[Request A]: Please copy the records below word for word, omitting the pictures.

[Document extract]:
┏━━

Khun Narin “Khun Narin’s Electric Phin Band” (Innovative Leisure, 2014)

‘SHUT UP AND PLAY YER PHIN!’

Given the interest of 60’s western musicians of exotic
music, it should be no surprise that some of the most psychedelic sounds would
come from other places of the world rather the West.
Breaking down such barriers, a video showed up not so long
ago with the title ‘Mindblowing Psychedelia From Thailand’ on the Dangerous
Minds blog. Mindblowing is an understatement. The same way you can trace back
the blues to Mali in Western Africa, the furthest you go, the more amazing it
gets. The minds of the western world became curious about who were these
persons and where exactly were they from.
Luckily for us, one such person went from words to action.
Through social networks and the assistance of translators from a Thai
restaurant, this group of musicians was traced down. This group of musicians is
called Khun Narin’s Electric Phin Band.

┗━━

Item position entries
┏━━

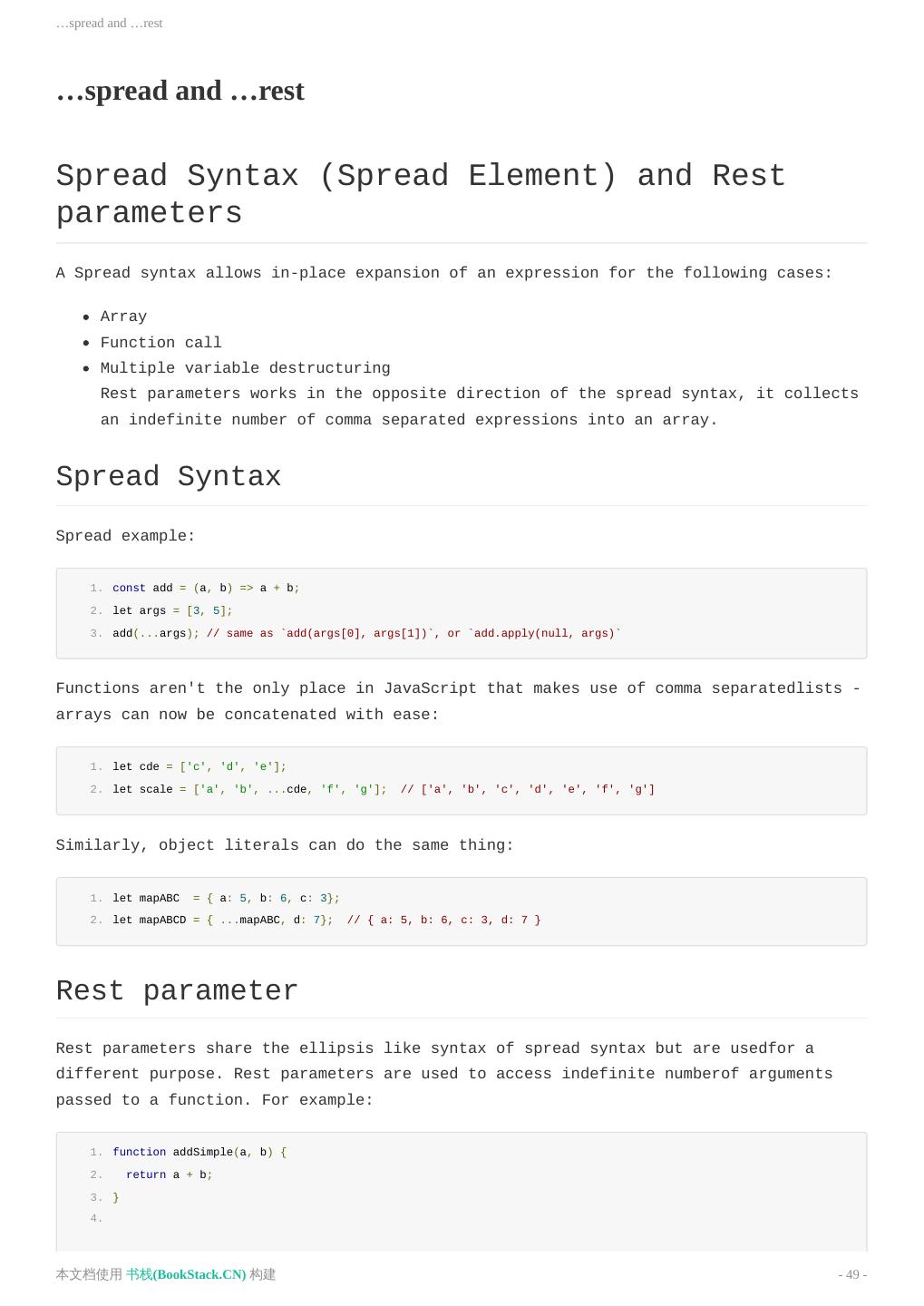Viewport: 924px width, 1306px height.
Task: Click the 'Function call' bullet item
Action: point(160,343)
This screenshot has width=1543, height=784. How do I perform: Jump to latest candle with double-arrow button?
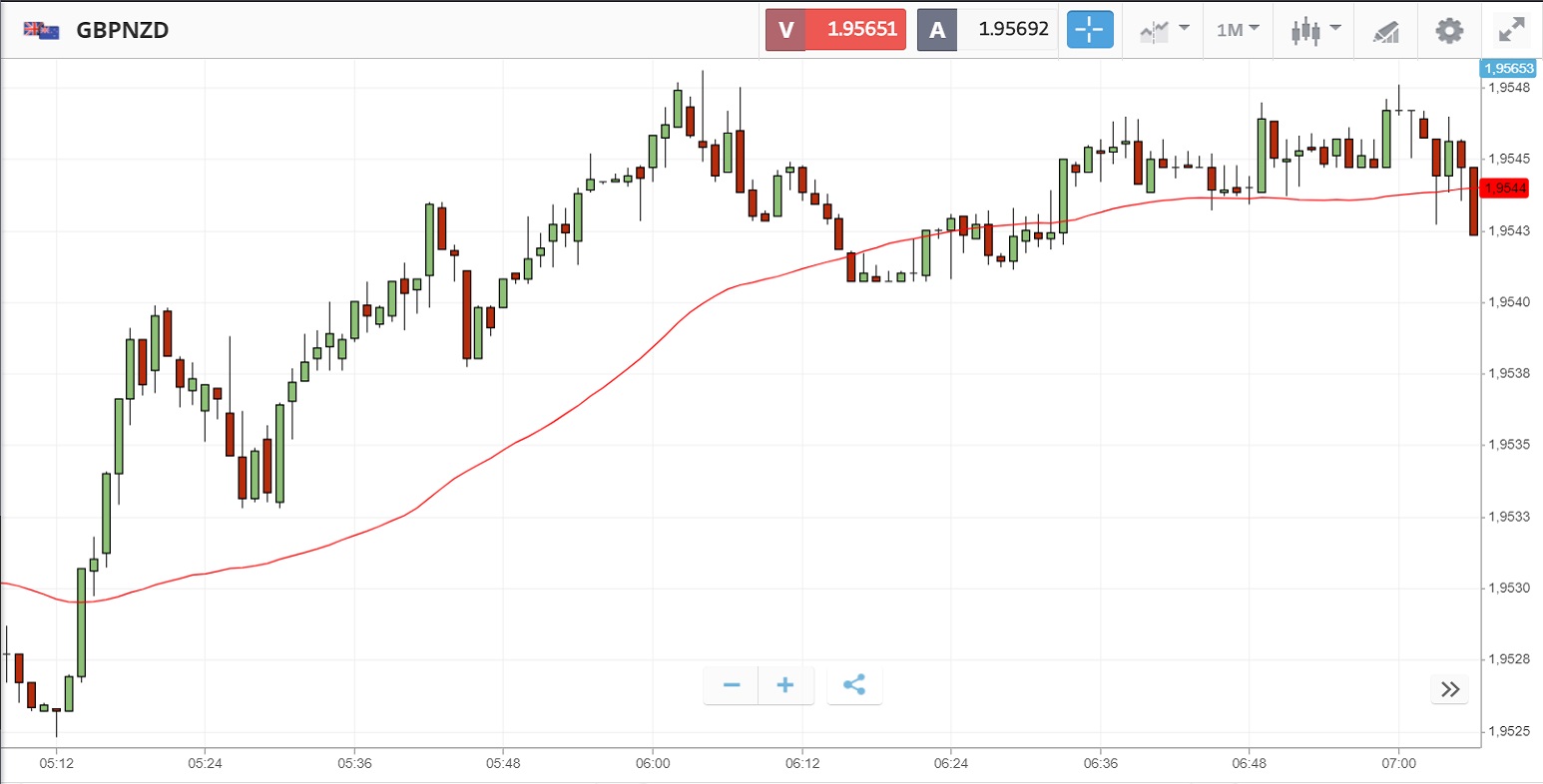(x=1450, y=689)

┗━━

[Request B]: In the album review, whose assistance, along with social networks, helped trace the group of musicians?

[Problem solution A]:
Viewport: 924px width, 1306px height.
Task: Click the 'Function call' bullet item
Action: point(160,343)
This screenshot has width=1543, height=784. How do I perform: Jump to latest candle with double-arrow button?
(x=1450, y=689)

[Problem solution B]: Translators from a Thai restaurant.